William Dudley: Monetary Policy Hard To Achieve If Financial Instability Sustains

New York Fed president William Dudley
William Dudley, president of the Federal Reserve Bank of New York Reuters

New York Federal Reserve President William Dudley told guests at the Andrew Crocket Memorial Lecture in Switzerland that monetary policy was a difficult thing to achieve while most of the world remained deep in financial instability.

“In my mind, the biggest lesson of the financial crisis has been that monetary policy cannot work properly when there is financial instability. When financial instability occurs, it disturbs market functioning and can also impair bank balance sheets,” Dudley said.

He also told attendees that the existing financial systems need to be robust enough to absorb shocks and that the central bank had to ensure that financial market bubbles didn’t develop in the first place.

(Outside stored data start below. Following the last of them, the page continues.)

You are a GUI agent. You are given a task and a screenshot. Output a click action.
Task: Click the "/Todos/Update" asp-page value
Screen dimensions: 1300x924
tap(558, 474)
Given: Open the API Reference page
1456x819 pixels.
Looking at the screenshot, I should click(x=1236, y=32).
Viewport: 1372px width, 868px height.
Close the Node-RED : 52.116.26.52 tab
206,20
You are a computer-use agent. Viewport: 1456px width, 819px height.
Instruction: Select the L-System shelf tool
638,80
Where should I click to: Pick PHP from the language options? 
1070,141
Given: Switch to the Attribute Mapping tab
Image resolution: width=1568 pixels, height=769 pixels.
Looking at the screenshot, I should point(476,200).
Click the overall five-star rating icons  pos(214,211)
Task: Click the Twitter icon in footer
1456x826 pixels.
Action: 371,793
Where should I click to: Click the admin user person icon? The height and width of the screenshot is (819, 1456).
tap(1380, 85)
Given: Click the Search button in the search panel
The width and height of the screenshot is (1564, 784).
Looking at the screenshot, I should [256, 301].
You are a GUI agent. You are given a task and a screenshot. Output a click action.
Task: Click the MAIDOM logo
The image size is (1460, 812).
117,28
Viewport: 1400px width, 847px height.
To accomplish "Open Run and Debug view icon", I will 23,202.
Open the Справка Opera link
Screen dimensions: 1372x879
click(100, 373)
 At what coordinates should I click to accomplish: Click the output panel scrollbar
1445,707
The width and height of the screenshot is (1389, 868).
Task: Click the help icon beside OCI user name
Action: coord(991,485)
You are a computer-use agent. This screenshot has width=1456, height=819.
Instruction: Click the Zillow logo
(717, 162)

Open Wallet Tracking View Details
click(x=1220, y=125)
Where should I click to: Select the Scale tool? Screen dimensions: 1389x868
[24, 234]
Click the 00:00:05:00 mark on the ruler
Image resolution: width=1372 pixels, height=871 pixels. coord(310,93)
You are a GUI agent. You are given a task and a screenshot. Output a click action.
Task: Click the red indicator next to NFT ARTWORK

Dudley voted in favor of the new policy, which calls for the central bank to cease buying bonds when unemployment falls to 7 percent.

He said the U.S. has fallen short of its employment and inflation objectives. “This suggests that with the benefit of hindsight, U.S. monetary policy, though aggressive by historic standards, was not sufficiently accommodative relative to the state of the economy,” Dudley said.

Dudley was the second member of the Fed to speak since Chairman of the Federal Reserve Ben Bernanke held a press conference last week.